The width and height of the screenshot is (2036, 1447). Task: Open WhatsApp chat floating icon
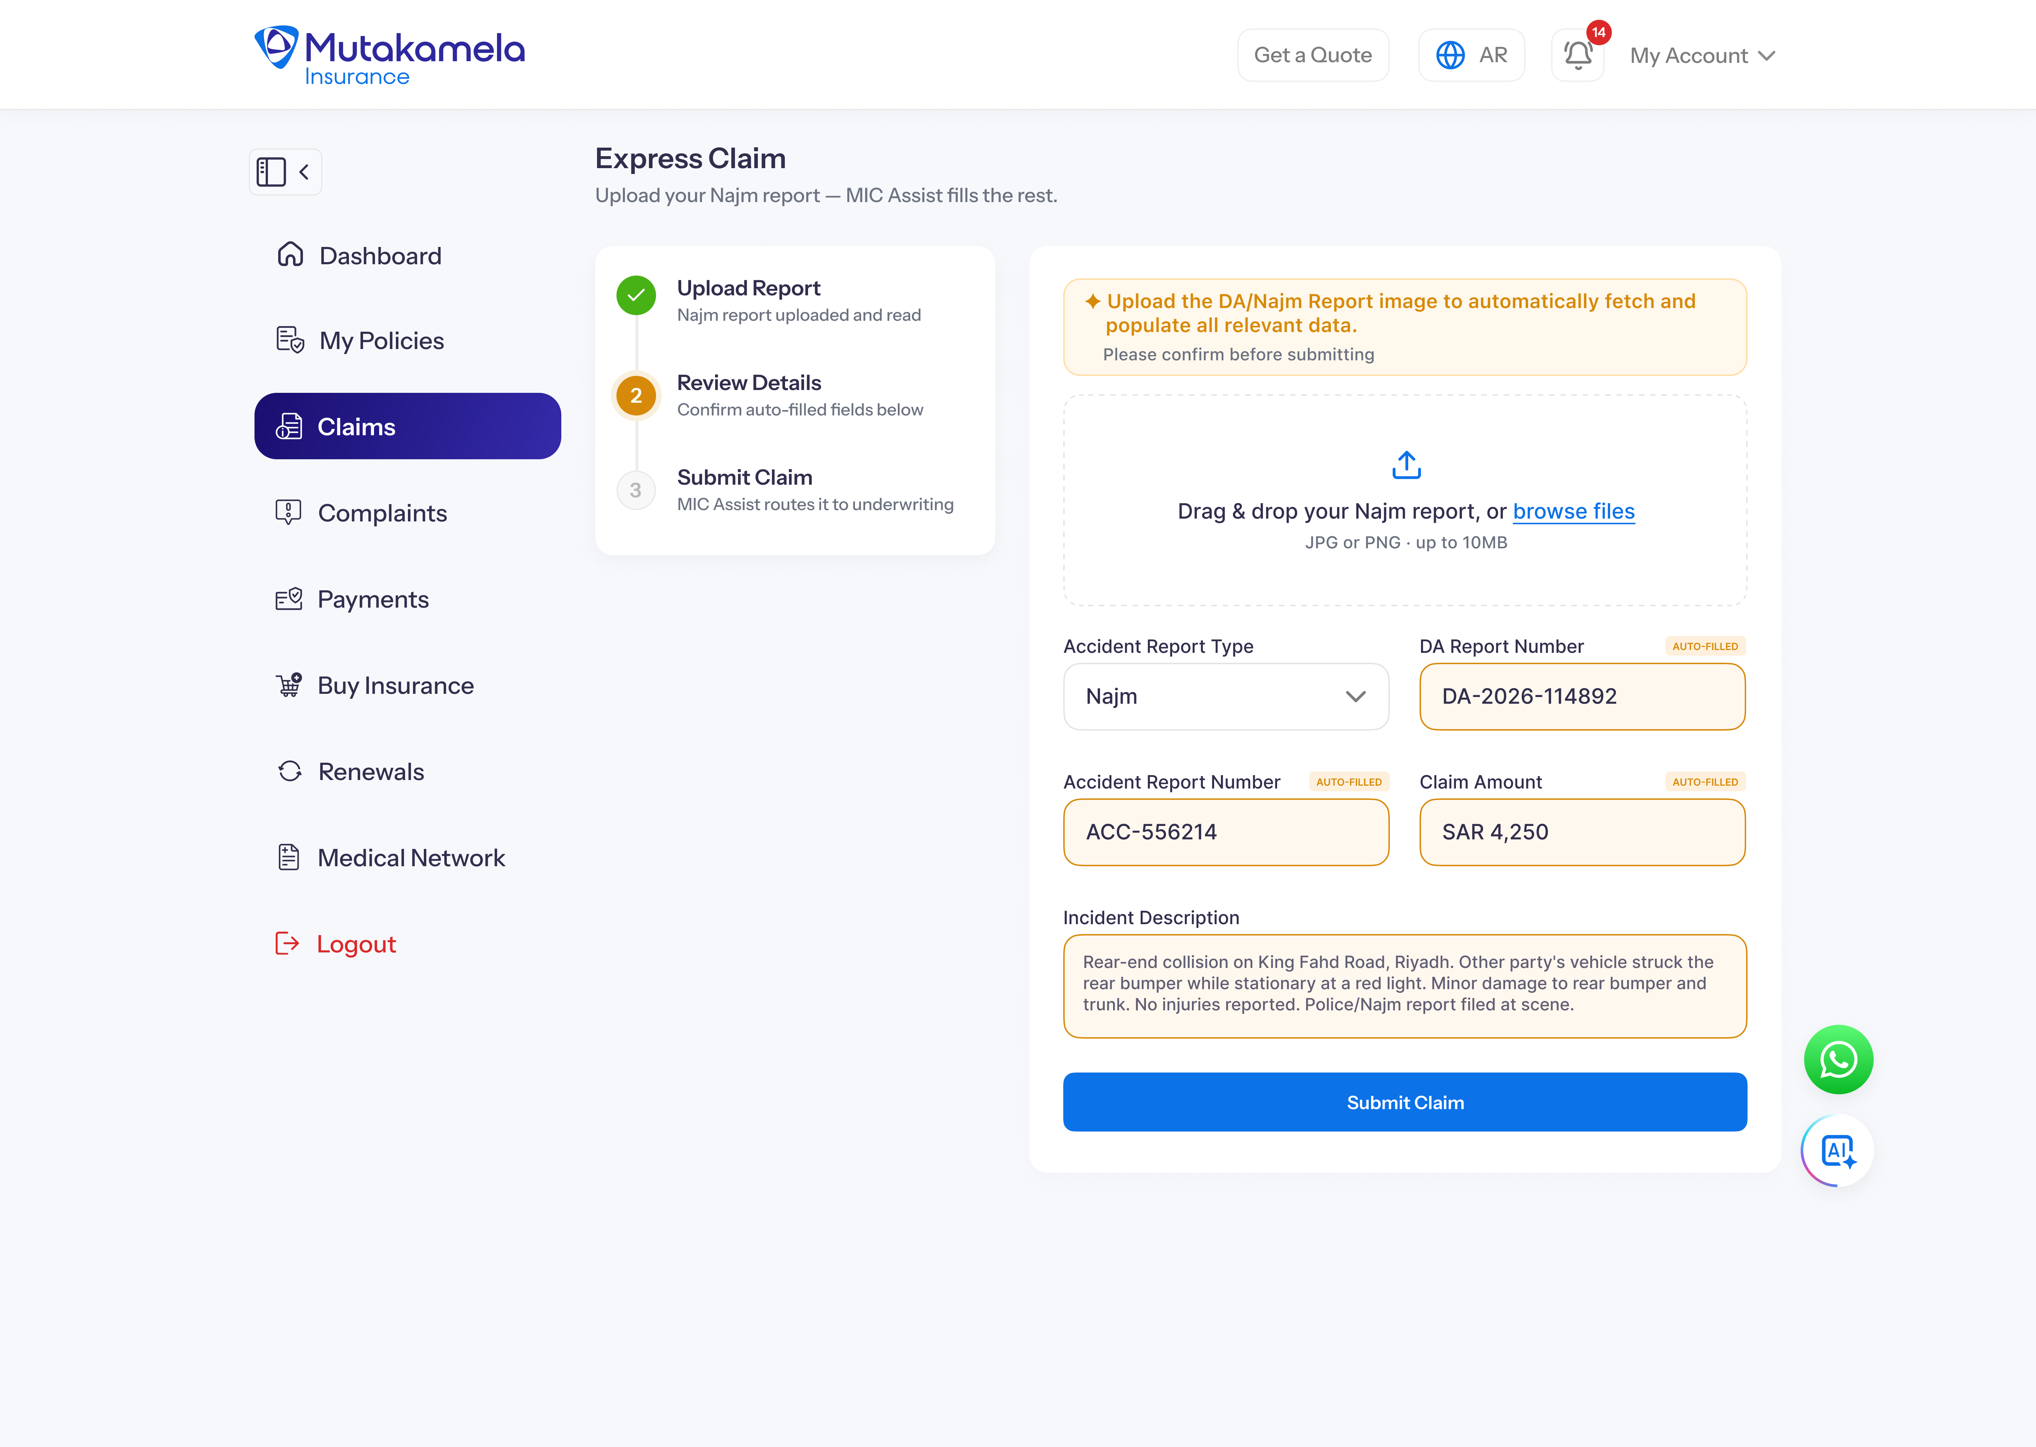tap(1838, 1059)
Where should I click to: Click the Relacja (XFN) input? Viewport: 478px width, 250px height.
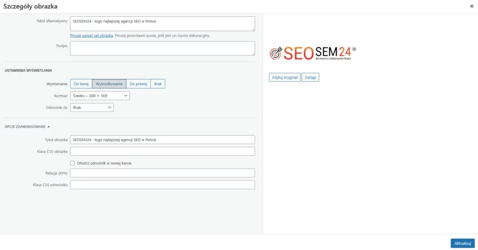162,173
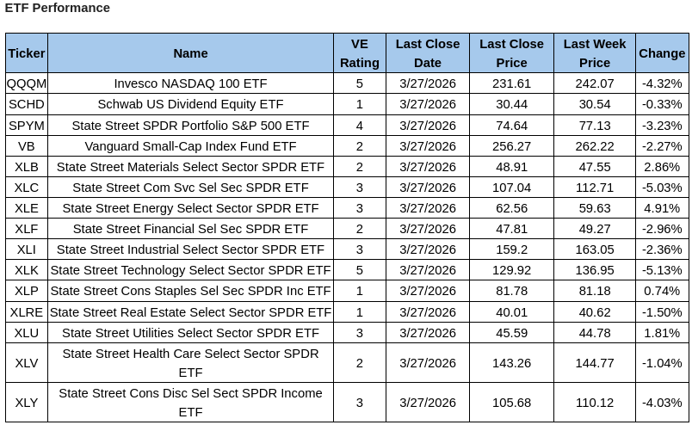Select the XLRE ticker cell
Image resolution: width=692 pixels, height=425 pixels.
pyautogui.click(x=27, y=311)
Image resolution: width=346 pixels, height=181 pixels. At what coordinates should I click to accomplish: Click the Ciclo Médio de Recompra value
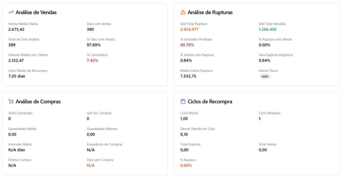[x=17, y=76]
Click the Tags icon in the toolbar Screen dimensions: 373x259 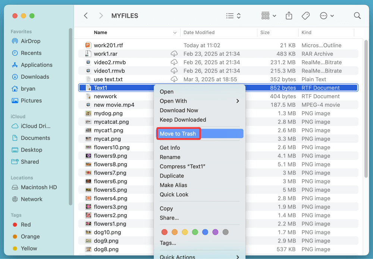pyautogui.click(x=305, y=16)
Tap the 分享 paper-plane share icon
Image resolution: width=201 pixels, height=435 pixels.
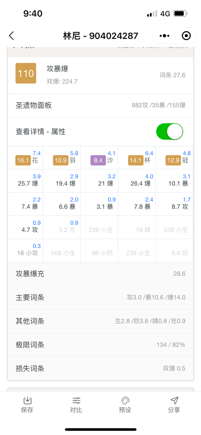pyautogui.click(x=174, y=400)
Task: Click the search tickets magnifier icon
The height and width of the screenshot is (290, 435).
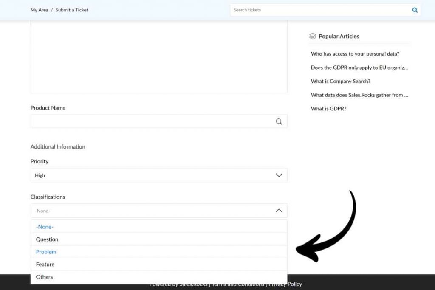Action: pos(415,10)
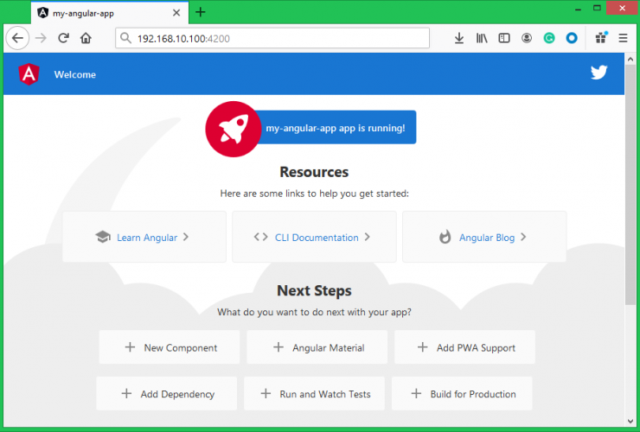Visit the Angular Blog card
The image size is (640, 432).
point(484,237)
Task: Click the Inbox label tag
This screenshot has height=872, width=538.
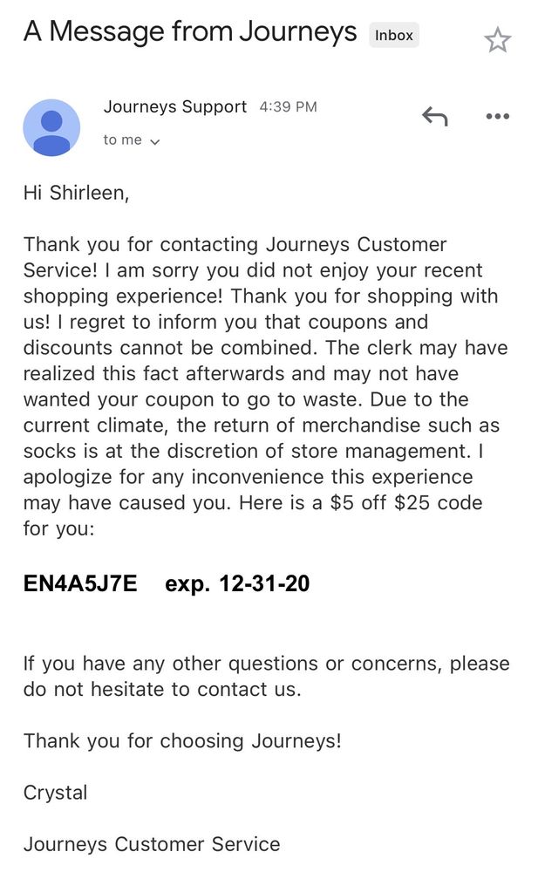Action: pos(393,36)
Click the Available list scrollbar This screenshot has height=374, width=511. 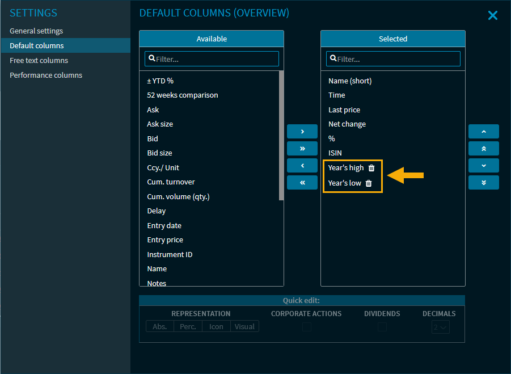pyautogui.click(x=281, y=136)
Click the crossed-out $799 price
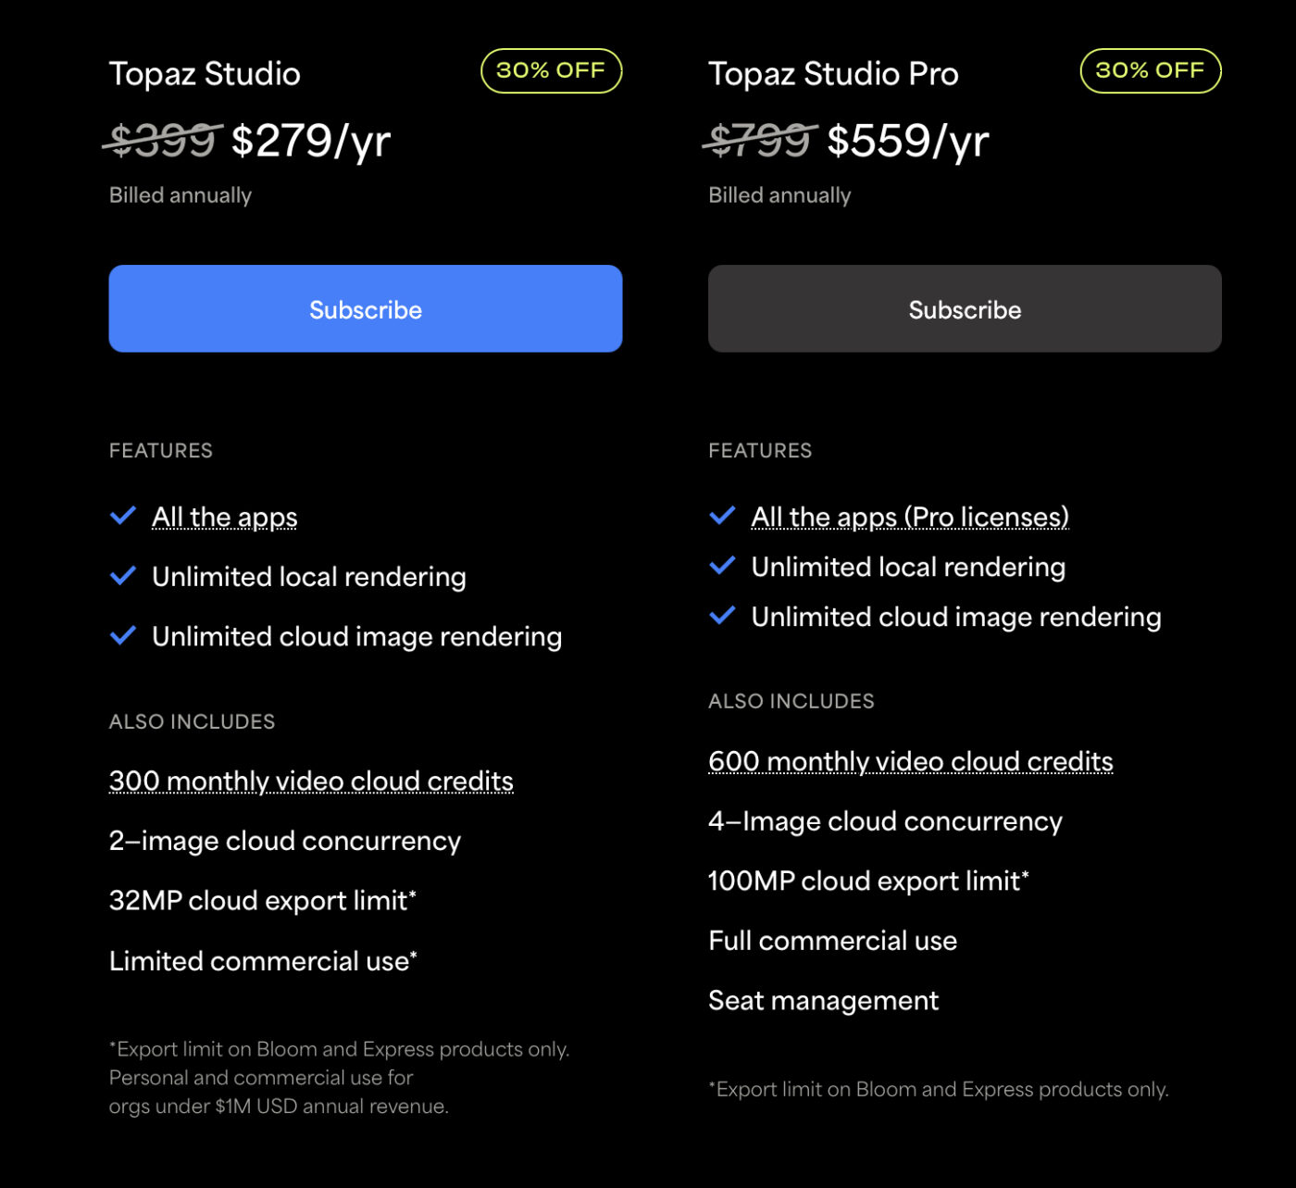 point(760,141)
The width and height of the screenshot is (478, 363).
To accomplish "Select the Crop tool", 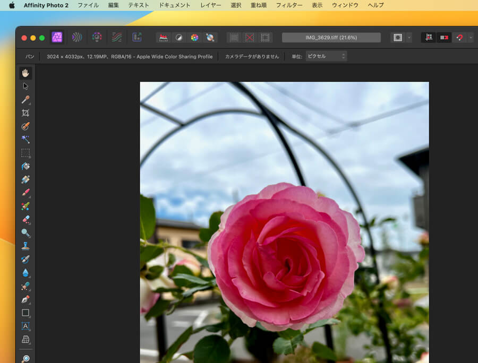I will pos(25,113).
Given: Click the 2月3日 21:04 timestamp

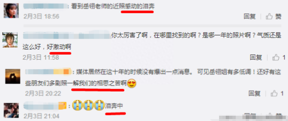Looking at the screenshot, I should (x=41, y=116).
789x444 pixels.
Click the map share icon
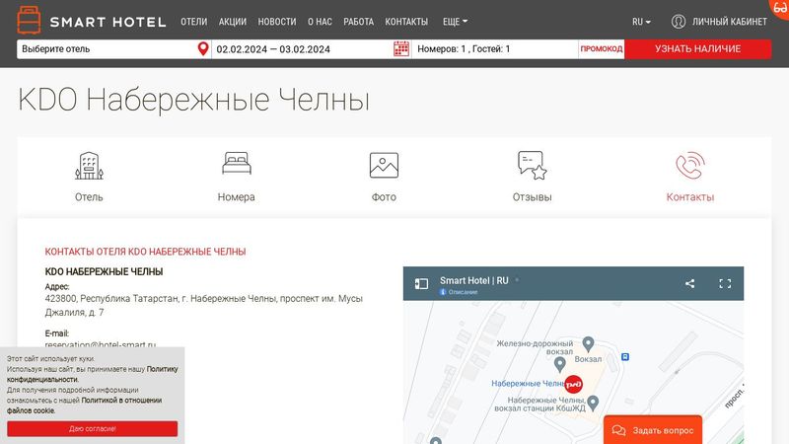[690, 283]
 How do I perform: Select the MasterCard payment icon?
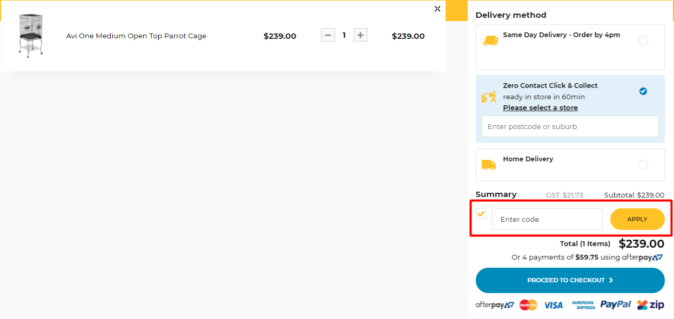[x=528, y=304]
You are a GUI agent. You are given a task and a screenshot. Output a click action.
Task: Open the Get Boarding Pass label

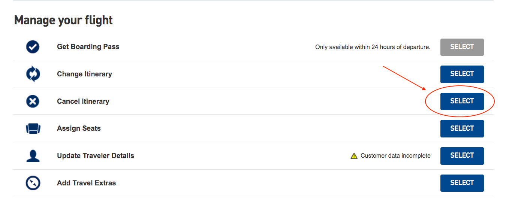click(88, 47)
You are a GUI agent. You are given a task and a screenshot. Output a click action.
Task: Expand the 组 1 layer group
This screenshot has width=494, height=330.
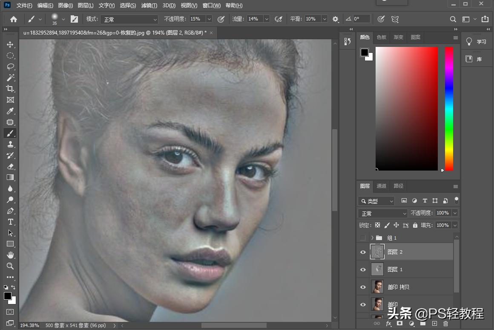(372, 238)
::::
WORK TO BE COMPLETED: Only the lines from the one holding "Task: Open the Get Boarding Pass label" to the last line of the entries above should be printed, exactly as they appear and with no pictures.

WORKED SOLUTION:
Task: Open the Get Boarding Pass label

click(88, 47)
You are a GUI agent. You are given a task and a screenshot. Output a click action.
Task: Expand the 组 1 layer group
This screenshot has width=494, height=330.
(372, 238)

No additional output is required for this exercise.